[Collected data entries]
=== Section Start ===

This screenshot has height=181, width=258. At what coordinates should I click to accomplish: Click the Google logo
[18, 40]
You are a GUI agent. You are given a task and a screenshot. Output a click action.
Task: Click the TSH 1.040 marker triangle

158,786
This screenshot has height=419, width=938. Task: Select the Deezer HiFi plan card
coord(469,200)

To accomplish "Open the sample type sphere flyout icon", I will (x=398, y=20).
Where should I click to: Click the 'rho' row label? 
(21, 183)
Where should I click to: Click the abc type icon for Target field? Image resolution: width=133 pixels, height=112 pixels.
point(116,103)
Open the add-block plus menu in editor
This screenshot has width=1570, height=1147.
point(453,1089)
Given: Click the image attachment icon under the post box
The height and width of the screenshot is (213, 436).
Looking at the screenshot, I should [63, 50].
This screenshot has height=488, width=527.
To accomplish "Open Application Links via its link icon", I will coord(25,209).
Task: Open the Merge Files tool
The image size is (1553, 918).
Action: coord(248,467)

=== Section End ===
=== Section Start ===

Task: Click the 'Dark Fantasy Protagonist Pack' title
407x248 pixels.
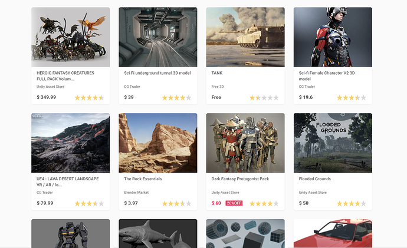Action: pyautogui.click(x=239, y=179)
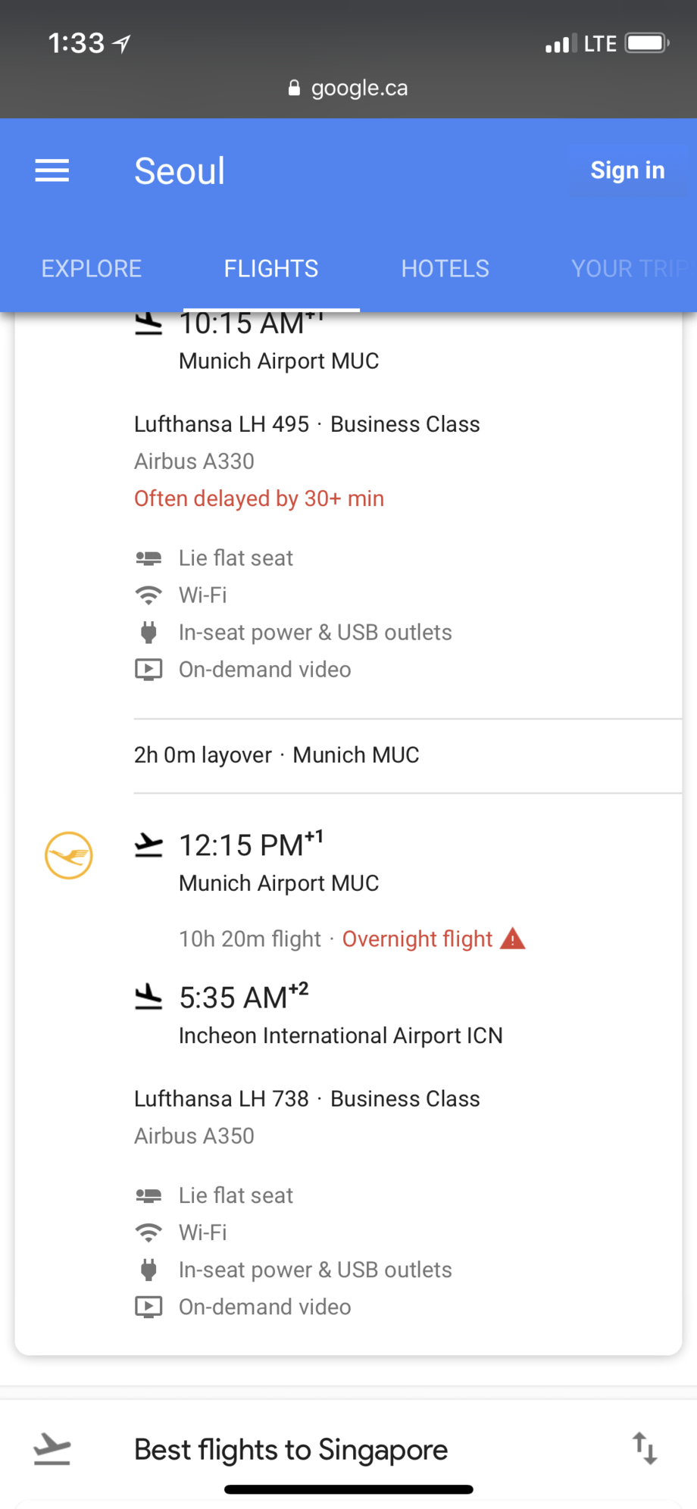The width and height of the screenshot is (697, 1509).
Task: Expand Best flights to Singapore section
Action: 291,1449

=== Section End ===
=== Section Start ===

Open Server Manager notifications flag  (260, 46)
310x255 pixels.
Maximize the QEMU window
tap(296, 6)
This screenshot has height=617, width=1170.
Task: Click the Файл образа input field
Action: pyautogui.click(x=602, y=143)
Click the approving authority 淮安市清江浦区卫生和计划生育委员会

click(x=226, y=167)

=== Section End ===

▸ THE TASK
Print the lines above from the one with "Where should I click to: Click the 'rho'" through the one with "Open the add-block plus menu in editor", both included, exactly as written and nothing more.

▸ EXERCISE RESPONSE
Where should I click to: Click the 'rho' row label? 
(21, 183)
Where should I click to: Click the abc type icon for Target field? Image resolution: width=133 pixels, height=112 pixels.
point(116,103)
Open the add-block plus menu in editor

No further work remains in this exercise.